In 2011, one thousand individuals in Northwest Thailand were treated for 3 days a month (or every other month) with ACT during a study period of 9 months. The fact that 10% of the subjects did actually succumb to malaria during the test period must make us question not only if the medication was taken properly, but also whether the existence of ACT resistant species of malaria were facilitated by this trial. Another study involving ACT as a prophylactic medication was attempted in 2012, this time along the Thai-Cambodian border. This study was abandoned quite rapidly, however, as cardiac irregularities were noticed in some test subjects. Whether these studies did contribute to the malarial resistance to ACT in the region is unclear; whether they should have occurred at all is perhaps less debatable, however.
As mentioned, there is an obvious link between bacterial antibiotic resistance, following both the over prescription and failure to finish courses of antibiotics, and malarial resistance to ACT, perhaps for similar reasons. One further link between these diseases has recently been postulated, resulting from an unexpected consequence of a more accurate diagnosis of malaria.
Until the recent advent of simple finger-prick blood testing of malaria, afforded by the rapid diagnostic tests for malaria (RDT), when an individual presented with a fever in many tropical areas of globe, they would be treated for malaria. As the consequences of malaria can be so severe, and the old diagnostic test for malaria by using a ‘blood film’ was technically demanding and so often unreliable, malaria was well known to be over-diagnosed. The result was that many thousands of patients received antimalarials, but did not in fact have malaria. Such an over-prescription of antimalarials aided the formation of widespread resistance to older forms of malaria treatment.
Following the advent of RDTs for malaria, medics in the most remote of settings could accurately diagnose malaria, thus limiting the inappropriate global circulation of antimalarials and the occurrence of resistance.

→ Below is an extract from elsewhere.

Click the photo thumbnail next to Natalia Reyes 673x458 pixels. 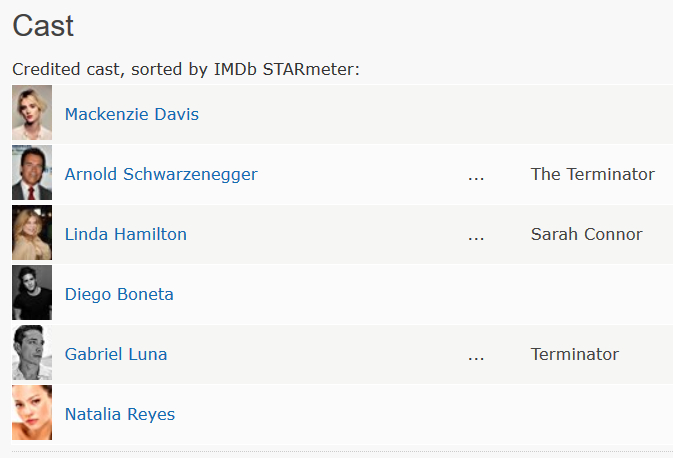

A good thing for us you’d think. However, as the number of prescriptions for antimalarials has decreased, the number of patients subsequently being given antibiotics for their fever has vastly increased. In some studies almost all patients who had a negative malaria RDT were prescribed antibiotics. What has been an advance against global malaria resistance is proving to be a catalyst for bacterial resistance: roundabouts and swings of global significance.